### Work request
Each record must be printed exactly as given.

Given entries: Begin

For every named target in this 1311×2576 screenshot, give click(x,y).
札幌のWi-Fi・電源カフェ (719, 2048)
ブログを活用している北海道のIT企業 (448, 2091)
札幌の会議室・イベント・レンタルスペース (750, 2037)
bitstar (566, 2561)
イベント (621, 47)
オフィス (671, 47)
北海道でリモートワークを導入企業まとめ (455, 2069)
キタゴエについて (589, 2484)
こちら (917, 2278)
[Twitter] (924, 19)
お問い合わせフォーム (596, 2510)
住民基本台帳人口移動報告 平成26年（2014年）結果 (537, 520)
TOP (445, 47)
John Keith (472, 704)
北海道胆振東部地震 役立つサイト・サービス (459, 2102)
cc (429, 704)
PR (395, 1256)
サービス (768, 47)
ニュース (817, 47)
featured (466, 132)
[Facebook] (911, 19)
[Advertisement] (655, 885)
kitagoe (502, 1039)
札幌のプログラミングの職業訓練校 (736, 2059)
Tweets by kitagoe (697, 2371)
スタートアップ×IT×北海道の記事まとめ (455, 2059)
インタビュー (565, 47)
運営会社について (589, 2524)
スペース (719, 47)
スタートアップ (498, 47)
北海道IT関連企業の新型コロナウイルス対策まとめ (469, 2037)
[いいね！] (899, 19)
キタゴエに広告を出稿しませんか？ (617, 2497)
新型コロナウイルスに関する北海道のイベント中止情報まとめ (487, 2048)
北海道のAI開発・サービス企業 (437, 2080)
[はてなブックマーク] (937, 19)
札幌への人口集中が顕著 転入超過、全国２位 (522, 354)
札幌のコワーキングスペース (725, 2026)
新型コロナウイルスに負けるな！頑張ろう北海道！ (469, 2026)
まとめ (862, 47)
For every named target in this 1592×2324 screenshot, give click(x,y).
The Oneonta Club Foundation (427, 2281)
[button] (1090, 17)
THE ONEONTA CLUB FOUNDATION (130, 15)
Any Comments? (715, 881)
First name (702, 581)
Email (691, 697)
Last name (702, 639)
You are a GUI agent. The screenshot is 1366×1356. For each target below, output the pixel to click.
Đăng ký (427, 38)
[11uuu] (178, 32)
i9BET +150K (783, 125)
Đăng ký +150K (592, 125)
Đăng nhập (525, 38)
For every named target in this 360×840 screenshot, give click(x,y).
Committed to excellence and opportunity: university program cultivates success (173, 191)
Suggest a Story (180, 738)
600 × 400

Given entries: End

### Task result
For every named target in this 1311×2576 screenshot, give click(x,y).
札幌のWi-Fi・電源カフェ (719, 2048)
ブログを活用している北海道のIT企業 (448, 2091)
札幌の会議室・イベント・レンタルスペース (750, 2037)
bitstar (566, 2561)
イベント (621, 47)
オフィス (671, 47)
北海道でリモートワークを導入企業まとめ (455, 2069)
キタゴエについて (589, 2484)
こちら (917, 2278)
[Twitter] (924, 19)
お問い合わせフォーム (596, 2510)
住民基本台帳人口移動報告 平成26年（2014年）結果 (537, 520)
TOP (445, 47)
John Keith (472, 704)
北海道胆振東部地震 役立つサイト・サービス (459, 2102)
cc (429, 704)
PR (395, 1256)
サービス (768, 47)
ニュース (817, 47)
featured (466, 132)
[Facebook] (911, 19)
[Advertisement] (655, 885)
kitagoe (502, 1039)
札幌のプログラミングの職業訓練校 (736, 2059)
Tweets by kitagoe (697, 2371)
スタートアップ×IT×北海道の記事まとめ (455, 2059)
インタビュー (565, 47)
運営会社について (589, 2524)
スペース (719, 47)
スタートアップ (498, 47)
北海道IT関連企業の新型コロナウイルス対策まとめ (469, 2037)
[いいね！] (899, 19)
キタゴエに広告を出稿しませんか？ (617, 2497)
新型コロナウイルスに関する北海道のイベント中止情報まとめ (487, 2048)
北海道のAI開発・サービス企業 (437, 2080)
[はてなブックマーク] (937, 19)
札幌への人口集中が顕著 転入超過、全国２位 (522, 354)
札幌のコワーキングスペース (725, 2026)
新型コロナウイルスに負けるな！頑張ろう北海道！ (469, 2026)
まとめ (862, 47)
For every named target in this 1592×2324 screenshot, give click(x,y).
The Oneonta Club Foundation (427, 2281)
[button] (1090, 17)
THE ONEONTA CLUB FOUNDATION (130, 15)
Any Comments? (715, 881)
First name (702, 581)
Email (691, 697)
Last name (702, 639)
You are a GUI agent. The screenshot is 1366×1356. For each target below, output the pixel to click.
Đăng ký (427, 38)
[11uuu] (178, 32)
i9BET +150K (783, 125)
Đăng ký +150K (592, 125)
Đăng nhập (525, 38)
For every named target in this 360×840 screenshot, give click(x,y).
Committed to excellence and opportunity: university program cultivates success (173, 191)
Suggest a Story (180, 738)
600 × 400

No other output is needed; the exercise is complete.